All of it years ago, now.

Anybody could be a writer. Anybody except, apparently, him.

CHAPTER SEVENTap, Tap

Late that night, in his apartment in Cobleskill, he did something he had never done, not once since he’d watched his fortunate student walk into a grove of trees on the Ripley campus.

At his computer, Jake typed in the name “Parker Evan,” and clicked Return.

Parker Evan wasn’t there. Which meant not much: Parker Evan had been his former student’s intended pen name at one point, but that point had been three years earlier. Maybe he’d decided on another name, either because switching his own actual name around was a dumb idea or because he’d opted for even more privacy from the infinity of other possibilities.

Jake went back to the search field and typed: “Parker, novel, thriller.”

Parker, novel, thriller returned pages of references to Donald Westlake’s “Parker” novels, and also another series of mysteries by Robert B. Parker.

So even if Evan Parker had gotten his book all the way to a publisher, the first thing they’d probably have done was instruct him to drop Parker as a pen name.

Jake removed the name from his search field and tried: “thriller, mother, daughter.”
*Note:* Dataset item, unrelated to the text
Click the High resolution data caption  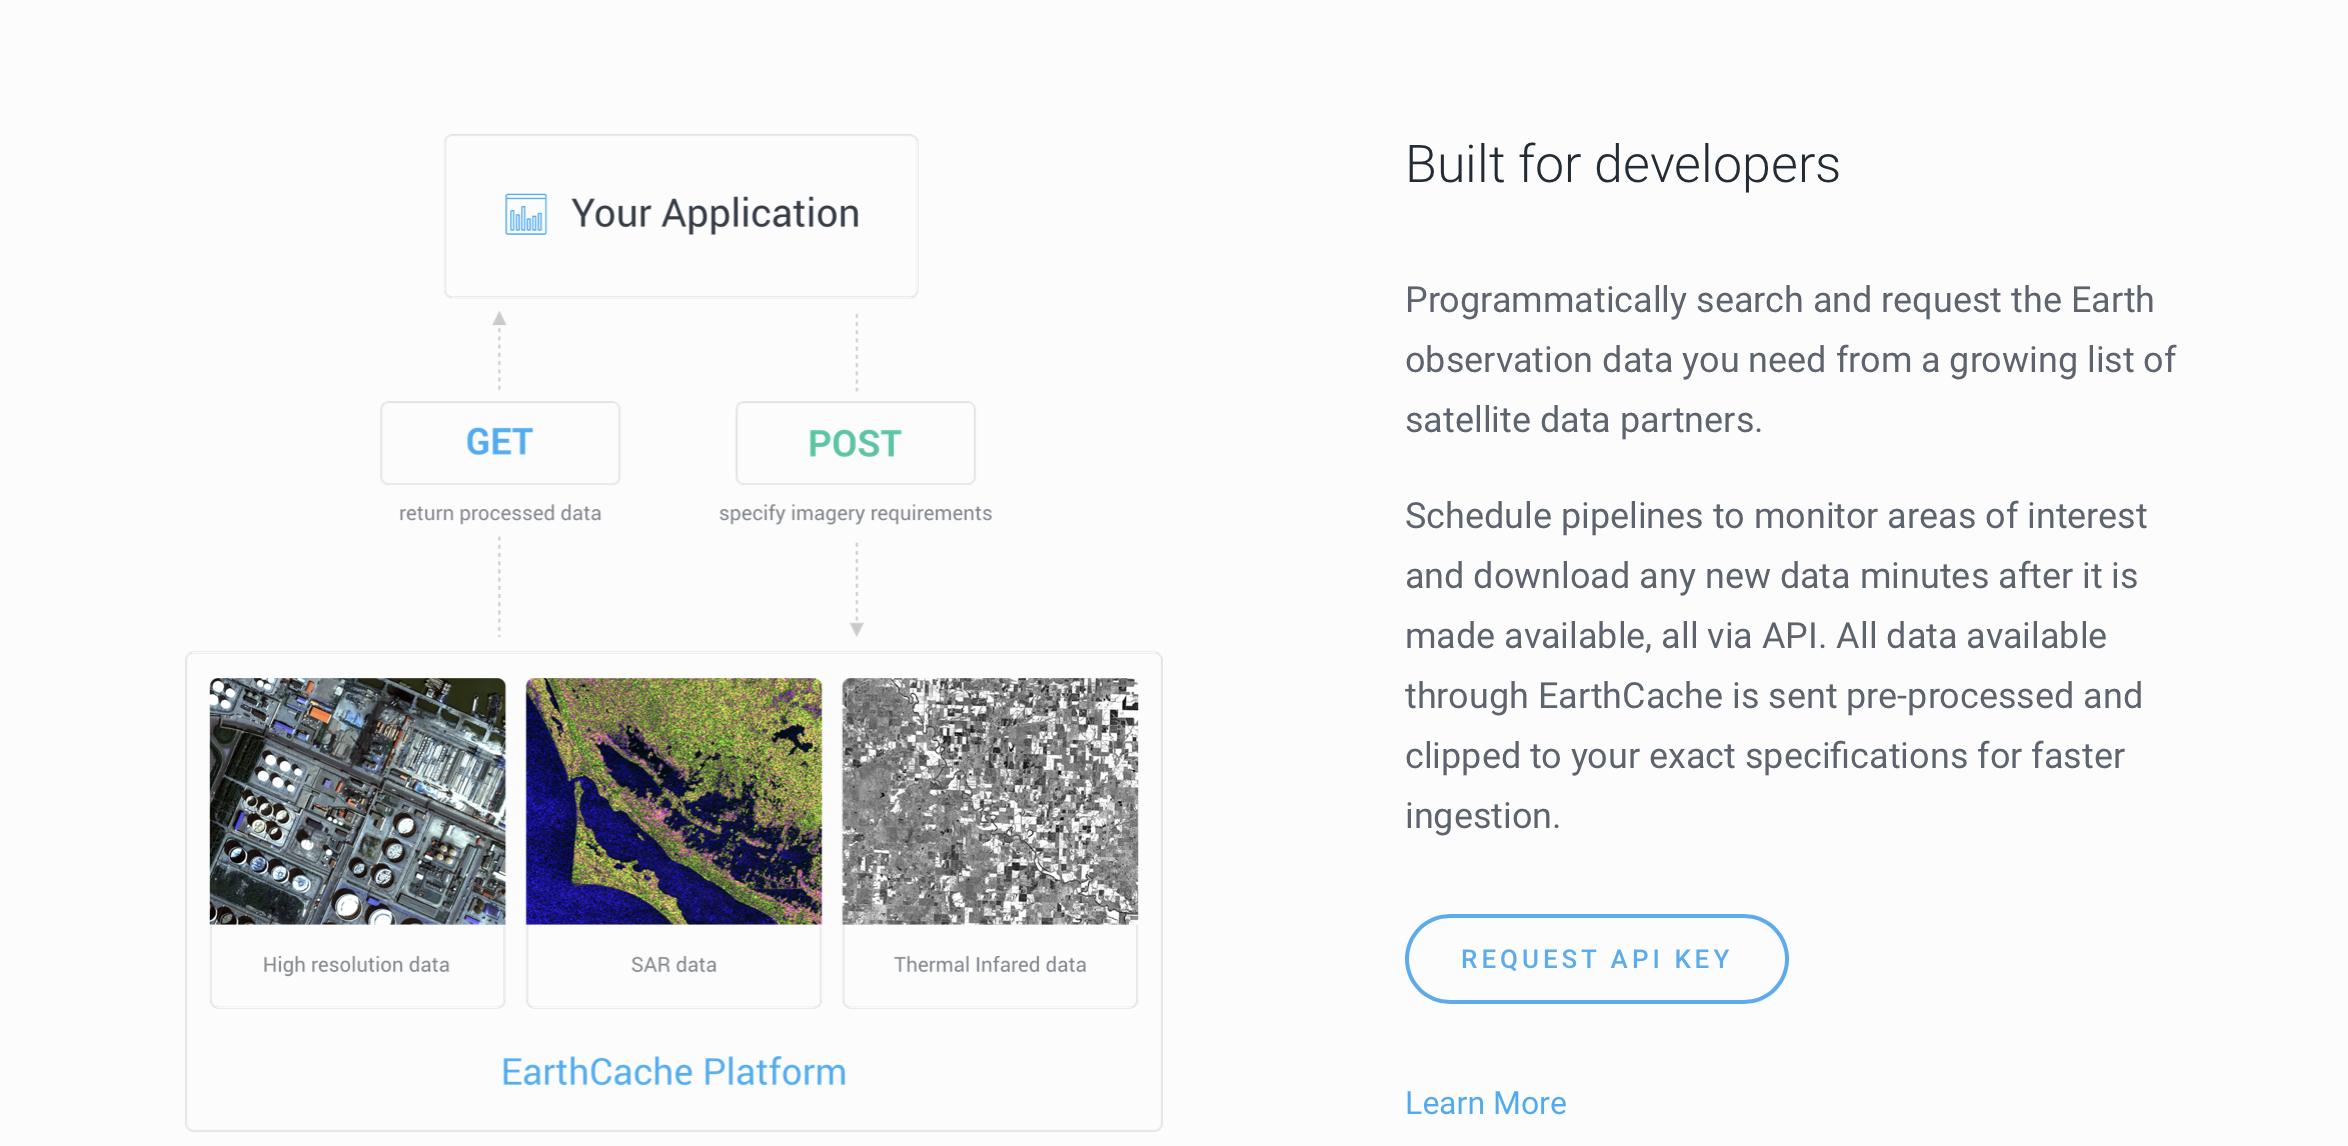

It was an onslaught. Pages and pages of books, by pages and pages of writers, most of whom he’d never heard of. Jake ran his eye down the entries, reading the brief descriptions, but there was nothing that fit the very specific elements of the story his student had told him back in Richard Peng Hall. He clicked on some random author names, not really expecting to find an image of Evan Parker’s only half-remembered face, but there was nothing even remotely like it: old men, fat men, bald men, and plenty of women. He wasn’t here. His book wasn’t here.

Could Evan Parker have been wrong? Could he, Jake, have also been wrong, all this time? Could that plot possibly have disappeared into the sea of stories, novels, thrillers, and mysteries published each year, and sunk into silence? Jake thought not. It seemed more likely that, despite his boundless faith in himself, Parker had somehow not managed to finish his book at all. Maybe the book wasn’t here on his computer, comfortably ensconced in the first page of each and every one of his search results, because it wasn’t anywhere. It wasn’t in the world at all. But why?

Jake typed the name, the real name, “Evan Parker” into the search field.

More than a few Facebook Evan Parkers appeared in the search results. Jake clicked over to Facebook and ran his eye down the list. He saw more men—bigger, slighter, balder, darker—and even a few women, but no one remotely like his former student. Maybe Evan wasn’t on Facebook. (Jake himself wasn’t on Facebook; he’d quit when it became too demoralizing to see his “friends” posting news about their forthcoming books.) He returned to the search results and clicked the “Images” tab, and scanned the page and then the next page. So many Evan Parkers, none of them his. He clicked back to the “All Results” page. There were Evan Parkers who were high school soccer players, ballet dancers, career diplomats currently stationed in Chad, racehorses, and engaged couples (“The future Evan-Parkers welcome you to our wedding site!”). There was no male human even vaguely his former student’s age who looked anything like the Evan Parker Jake had known at Ripley.

Then he saw, at the bottom of the page: “Searches related to ‘evan parker.’”

And below that the words: “evan parker obituary.”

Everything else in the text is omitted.